Remkje (42) is moeder van twee zonen van 12 en 10 jaar en getrouwd met Ferdinand. Ze heeft gewerkt als kindertherapeut en is nu leerkracht. Remkje geeft elke week op Mama Glossy haar ongezouten mening over actuele zaken en ander moedergoed.
Toen mijn puberzoon een kleuter was, zei hij op een dag tegen mij: “Ik vind je niet meer lief!”
Telkens als hij iets niet mocht of als ik op hem mopperde, zei hij dat. Op een gegeven moment antwoordde ik met: “Ik vind jou wél lief, ook al ben ik wel eens boos op je!”
Dat was een verrassing voor hem. Toen legde ik hem uit dat ik hem áltijd lief vond, zelfs als ik wel eens boos op hem was en dat mijn liefde nooit wegging. Hij dacht eens even na en zei: “Ik houd ook nog van jou als ik boos op je ben, maar dan vind ik je wel stom!” Tja…

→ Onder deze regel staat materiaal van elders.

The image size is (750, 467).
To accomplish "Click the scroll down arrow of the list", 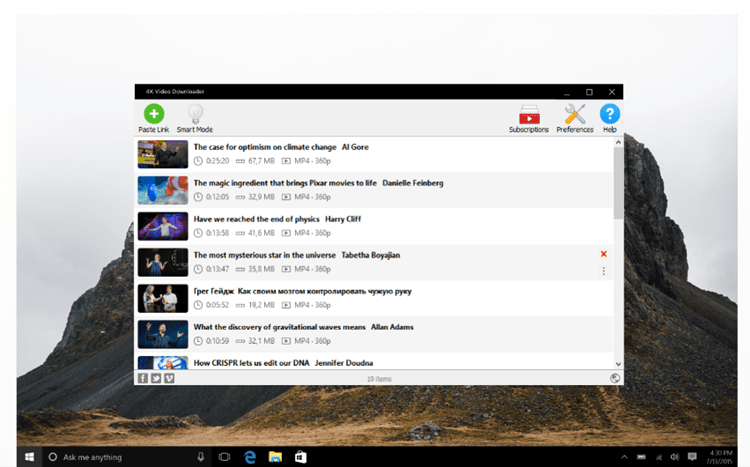I will (618, 364).
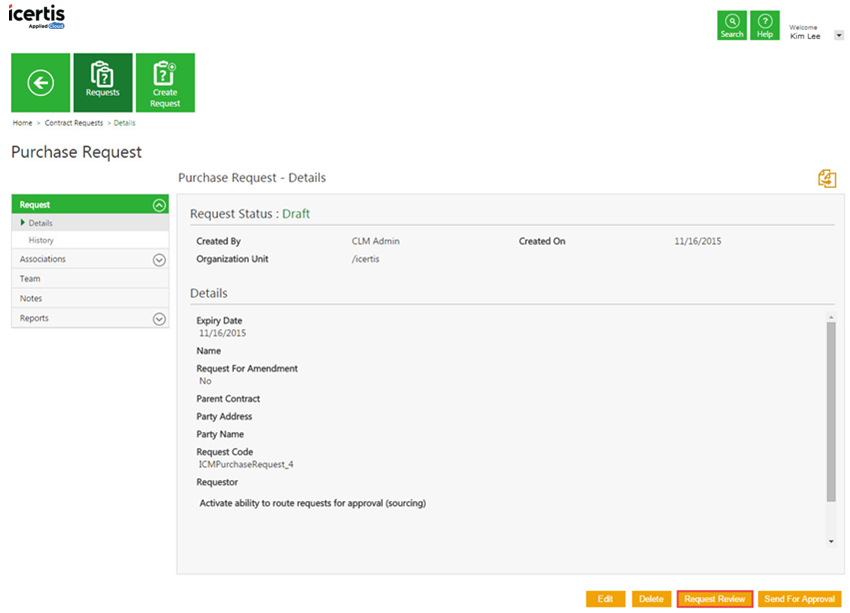Click the details panel vertical scrollbar
850x613 pixels.
(831, 410)
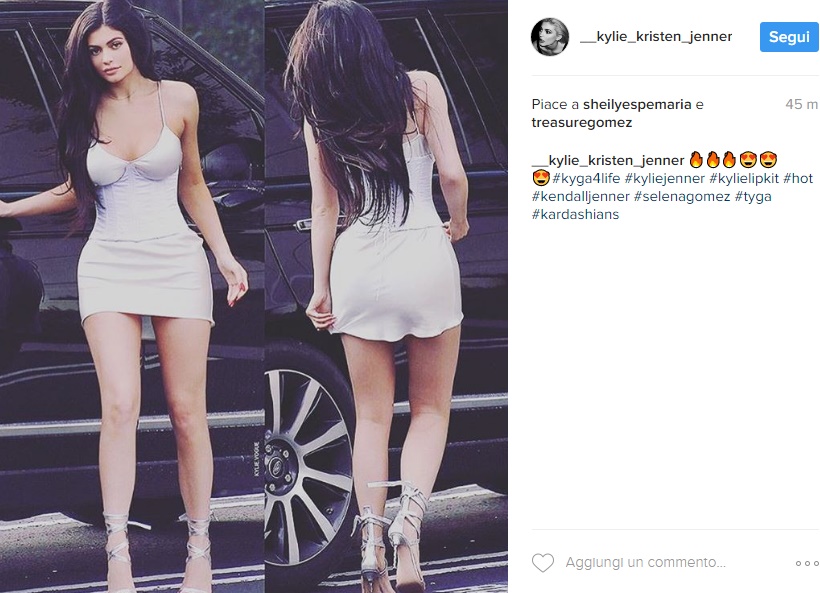Open the #kardashians hashtag
The width and height of the screenshot is (820, 593).
(x=575, y=214)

Ik probeer mijn kinderen altijd te laten voelen dat ik onvoorwaardelijk van ze hou. Onvoorwaardelijk. Dus dat betekent, zonder voorwaarden! Dus ik houd van ze ‘just because’ en niet ‘omdat’.
Veel opvoeders stellen toch voorwaarden, misschien niet bewust, maar toch. Door bijvoorbeeld kinderen te vertellen dat ze lief zijn als, ze iets doen. Of als je boos bent, dingen te zeggen als ‘je bent stout.’
Als kindertherapeut heb ik ouders geleerd om niet het kind af te keuren, maar alleen het gedrag. Dus je BENT niet stout maar je DOET stout. Handig is ook om te benoemen wat je wél van je kind verwacht. Als je veel moppert op je kind, moet je ook zeggen wat je wél goed vindt, zodat een kind kan blijven voelen en merken dat je van hem houdt ook al doet hij wel eens stout.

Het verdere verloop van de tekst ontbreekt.